The fact that food cannot get out of Ukraine, Frick said, is exacerbating a “global hunger crisis” already intensified by years of coronavirus lockdowns. “This food is extremely important for supplying the population, especially in Africa or the Middle East,” he said.

Frick also cited his boss in a social media post, in which the World Food Programme global chief said of the food trapped in Ukraine: “We have to open up these ports. We have to open them up and protect them so that food can move in and out of this country for the rest of the world. It’s a humanitarian need, the rest of the world demands it, we have to have those ports open. We have to!”

Frick implored that “Hunger doesn’t have to be a weapon”, Newsweek reports. Nevertheless, it is becoming increasingly clear that Russia does appear to be weaponising food in Ukraine. Besides actively blocking the export of food from Ukraine, there have also been widespread claims of Russia deliberately bombing grain silos — the huge facilities which can store whole harvests.

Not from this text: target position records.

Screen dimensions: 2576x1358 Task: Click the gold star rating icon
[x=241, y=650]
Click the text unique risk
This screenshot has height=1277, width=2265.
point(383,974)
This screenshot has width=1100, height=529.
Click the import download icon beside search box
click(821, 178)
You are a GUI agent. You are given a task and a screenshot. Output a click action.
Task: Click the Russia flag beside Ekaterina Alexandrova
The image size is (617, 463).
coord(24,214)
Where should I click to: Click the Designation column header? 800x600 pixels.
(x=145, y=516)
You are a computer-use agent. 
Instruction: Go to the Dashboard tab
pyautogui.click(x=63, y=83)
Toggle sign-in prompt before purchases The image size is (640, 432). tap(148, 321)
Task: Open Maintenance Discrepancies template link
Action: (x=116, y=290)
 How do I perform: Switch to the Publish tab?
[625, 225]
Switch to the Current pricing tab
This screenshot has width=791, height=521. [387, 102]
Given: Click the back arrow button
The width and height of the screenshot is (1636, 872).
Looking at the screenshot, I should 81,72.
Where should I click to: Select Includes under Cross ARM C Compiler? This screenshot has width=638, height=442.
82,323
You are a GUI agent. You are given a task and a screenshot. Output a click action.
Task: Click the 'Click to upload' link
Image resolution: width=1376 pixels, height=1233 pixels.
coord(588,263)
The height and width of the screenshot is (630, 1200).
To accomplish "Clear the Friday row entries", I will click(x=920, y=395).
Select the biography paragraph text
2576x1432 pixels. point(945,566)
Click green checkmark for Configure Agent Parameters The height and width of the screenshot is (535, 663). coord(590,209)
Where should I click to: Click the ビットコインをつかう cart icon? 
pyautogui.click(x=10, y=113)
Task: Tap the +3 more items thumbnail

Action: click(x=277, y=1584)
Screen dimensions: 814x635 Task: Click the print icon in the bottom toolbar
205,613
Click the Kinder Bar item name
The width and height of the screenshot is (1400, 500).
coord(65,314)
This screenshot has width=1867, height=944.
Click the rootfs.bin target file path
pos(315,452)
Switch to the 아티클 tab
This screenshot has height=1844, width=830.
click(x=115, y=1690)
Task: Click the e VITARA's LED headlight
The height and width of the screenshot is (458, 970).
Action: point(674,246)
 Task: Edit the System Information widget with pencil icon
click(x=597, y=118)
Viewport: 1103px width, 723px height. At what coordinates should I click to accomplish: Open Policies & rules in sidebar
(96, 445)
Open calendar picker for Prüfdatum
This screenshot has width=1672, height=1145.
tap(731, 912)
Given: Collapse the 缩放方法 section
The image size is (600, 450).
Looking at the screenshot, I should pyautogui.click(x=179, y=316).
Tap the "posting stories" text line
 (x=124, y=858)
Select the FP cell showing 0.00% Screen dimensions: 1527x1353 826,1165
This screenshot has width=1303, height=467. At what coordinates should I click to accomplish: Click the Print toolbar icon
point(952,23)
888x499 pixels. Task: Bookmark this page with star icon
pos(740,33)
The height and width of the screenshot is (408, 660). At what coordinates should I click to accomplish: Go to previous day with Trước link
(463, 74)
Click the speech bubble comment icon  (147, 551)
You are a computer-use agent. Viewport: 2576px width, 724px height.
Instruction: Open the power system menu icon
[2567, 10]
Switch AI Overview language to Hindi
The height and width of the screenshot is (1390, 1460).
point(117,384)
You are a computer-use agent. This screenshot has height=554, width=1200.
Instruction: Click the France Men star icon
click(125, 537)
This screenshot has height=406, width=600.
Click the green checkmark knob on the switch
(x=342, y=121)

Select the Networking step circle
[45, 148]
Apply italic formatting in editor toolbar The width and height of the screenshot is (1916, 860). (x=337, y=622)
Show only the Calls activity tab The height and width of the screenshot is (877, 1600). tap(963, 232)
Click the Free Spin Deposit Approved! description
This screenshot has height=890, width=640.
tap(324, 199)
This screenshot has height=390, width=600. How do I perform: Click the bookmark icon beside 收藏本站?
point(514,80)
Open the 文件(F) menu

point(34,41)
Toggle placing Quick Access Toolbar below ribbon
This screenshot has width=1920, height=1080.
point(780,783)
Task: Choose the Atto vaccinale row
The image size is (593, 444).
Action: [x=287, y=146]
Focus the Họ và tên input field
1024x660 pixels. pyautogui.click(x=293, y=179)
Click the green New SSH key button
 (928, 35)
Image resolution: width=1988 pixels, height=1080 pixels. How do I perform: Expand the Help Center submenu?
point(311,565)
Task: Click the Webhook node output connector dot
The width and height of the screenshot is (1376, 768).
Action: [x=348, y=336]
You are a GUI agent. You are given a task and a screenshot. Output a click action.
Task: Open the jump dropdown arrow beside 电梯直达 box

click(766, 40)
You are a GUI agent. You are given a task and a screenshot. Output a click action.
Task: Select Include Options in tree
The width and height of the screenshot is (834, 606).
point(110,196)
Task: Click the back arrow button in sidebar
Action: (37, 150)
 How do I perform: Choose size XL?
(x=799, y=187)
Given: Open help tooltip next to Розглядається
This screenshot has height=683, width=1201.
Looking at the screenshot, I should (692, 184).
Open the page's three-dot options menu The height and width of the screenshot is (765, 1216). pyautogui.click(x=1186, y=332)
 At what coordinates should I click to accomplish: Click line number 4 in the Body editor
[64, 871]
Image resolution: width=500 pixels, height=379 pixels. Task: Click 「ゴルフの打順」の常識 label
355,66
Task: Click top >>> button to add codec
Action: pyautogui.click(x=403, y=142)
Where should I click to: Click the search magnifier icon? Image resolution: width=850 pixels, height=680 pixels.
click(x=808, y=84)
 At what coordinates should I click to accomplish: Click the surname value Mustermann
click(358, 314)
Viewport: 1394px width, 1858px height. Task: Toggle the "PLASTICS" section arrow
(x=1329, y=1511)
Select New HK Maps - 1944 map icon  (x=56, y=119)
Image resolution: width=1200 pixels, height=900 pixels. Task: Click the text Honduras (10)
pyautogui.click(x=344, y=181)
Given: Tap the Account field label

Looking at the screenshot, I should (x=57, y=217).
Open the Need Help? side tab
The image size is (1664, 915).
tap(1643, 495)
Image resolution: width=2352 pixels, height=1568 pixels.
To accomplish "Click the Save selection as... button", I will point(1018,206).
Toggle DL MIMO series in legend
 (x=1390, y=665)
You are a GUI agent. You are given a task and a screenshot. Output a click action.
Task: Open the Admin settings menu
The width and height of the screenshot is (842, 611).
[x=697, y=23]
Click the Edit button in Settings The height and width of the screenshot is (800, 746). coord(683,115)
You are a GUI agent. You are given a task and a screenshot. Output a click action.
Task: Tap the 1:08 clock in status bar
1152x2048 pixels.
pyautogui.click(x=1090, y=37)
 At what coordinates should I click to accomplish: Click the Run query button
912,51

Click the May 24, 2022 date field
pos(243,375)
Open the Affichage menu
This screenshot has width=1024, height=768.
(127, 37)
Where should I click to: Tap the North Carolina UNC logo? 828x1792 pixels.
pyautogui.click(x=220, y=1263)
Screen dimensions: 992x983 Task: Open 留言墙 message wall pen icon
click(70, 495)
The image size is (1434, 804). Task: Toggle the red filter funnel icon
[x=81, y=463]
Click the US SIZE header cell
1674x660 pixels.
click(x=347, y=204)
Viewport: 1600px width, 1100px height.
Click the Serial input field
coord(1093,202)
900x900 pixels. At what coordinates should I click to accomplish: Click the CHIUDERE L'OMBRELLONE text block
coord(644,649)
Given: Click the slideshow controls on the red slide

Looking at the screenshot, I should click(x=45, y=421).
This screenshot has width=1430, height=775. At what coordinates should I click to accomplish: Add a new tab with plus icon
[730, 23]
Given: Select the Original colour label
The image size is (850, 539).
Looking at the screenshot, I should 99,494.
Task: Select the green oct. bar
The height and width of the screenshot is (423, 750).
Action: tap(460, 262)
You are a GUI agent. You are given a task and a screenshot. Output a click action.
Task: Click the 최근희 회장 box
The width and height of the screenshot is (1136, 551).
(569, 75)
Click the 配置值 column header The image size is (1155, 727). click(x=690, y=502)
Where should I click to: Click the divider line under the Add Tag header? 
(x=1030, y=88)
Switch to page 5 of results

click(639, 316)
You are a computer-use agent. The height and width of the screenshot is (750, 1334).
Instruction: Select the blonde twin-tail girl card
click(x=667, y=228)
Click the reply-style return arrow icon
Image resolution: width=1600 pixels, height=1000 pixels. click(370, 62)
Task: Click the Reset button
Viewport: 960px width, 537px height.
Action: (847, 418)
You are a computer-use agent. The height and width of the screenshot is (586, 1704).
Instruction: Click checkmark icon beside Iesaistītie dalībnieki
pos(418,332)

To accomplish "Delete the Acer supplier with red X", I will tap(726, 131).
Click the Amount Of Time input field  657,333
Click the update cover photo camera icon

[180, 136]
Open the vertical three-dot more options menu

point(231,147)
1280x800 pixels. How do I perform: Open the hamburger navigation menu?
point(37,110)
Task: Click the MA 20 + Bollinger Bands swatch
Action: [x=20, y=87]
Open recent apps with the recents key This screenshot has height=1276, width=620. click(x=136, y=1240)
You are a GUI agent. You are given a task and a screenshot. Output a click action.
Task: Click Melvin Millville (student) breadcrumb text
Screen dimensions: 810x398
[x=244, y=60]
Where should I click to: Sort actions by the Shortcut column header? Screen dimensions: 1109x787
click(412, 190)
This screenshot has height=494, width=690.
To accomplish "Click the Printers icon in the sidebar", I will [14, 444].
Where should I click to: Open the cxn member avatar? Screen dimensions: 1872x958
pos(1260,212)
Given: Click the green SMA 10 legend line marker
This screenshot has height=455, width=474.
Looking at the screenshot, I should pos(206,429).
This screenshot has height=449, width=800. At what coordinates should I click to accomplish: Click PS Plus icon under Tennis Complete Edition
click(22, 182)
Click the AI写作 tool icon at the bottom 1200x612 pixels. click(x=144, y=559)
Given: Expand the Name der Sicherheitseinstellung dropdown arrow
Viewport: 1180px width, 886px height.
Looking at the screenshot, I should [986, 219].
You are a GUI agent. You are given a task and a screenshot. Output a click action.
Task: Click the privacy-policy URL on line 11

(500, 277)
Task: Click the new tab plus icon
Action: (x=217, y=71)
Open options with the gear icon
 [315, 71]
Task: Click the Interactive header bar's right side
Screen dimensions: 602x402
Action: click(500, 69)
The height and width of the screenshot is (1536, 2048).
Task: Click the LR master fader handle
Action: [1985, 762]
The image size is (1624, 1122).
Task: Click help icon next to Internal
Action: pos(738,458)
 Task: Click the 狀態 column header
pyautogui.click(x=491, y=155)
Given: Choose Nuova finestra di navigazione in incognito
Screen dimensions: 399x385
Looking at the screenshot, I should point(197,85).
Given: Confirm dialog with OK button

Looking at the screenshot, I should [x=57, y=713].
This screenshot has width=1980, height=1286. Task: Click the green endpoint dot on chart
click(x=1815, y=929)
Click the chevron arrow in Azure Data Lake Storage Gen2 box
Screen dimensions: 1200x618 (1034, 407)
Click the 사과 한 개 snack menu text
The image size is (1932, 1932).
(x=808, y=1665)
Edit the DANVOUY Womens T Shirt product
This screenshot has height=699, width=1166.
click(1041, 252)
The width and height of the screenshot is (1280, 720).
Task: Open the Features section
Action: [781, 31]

Were that not enough, there are also claims that Russia is carrying off Ukrainian grains as war booty in great convoys going north. Radio Free Europe cited Ukrainian government deputy agriculture minister Taras Vysotskiy’s words when he said “there are confirmed facts that several hundred thousand tons of grain in total were taken out of the Zaporizhzhya, Kherson, Donetsk, and Luhansk regions.”

Vysotskiy’s boss, minister Mykola Solskiy made similar remarks, saying of the theft of grain: “I personally hear this from many silo owners in the occupied territory. This is outright robbery. And this is happening everywhere in occupied territory… There will soon be a wheat harvest in the south. But farmers in this situation may well say: ‘Here are the keys to the tractor — go collect it yourself, if you want’.”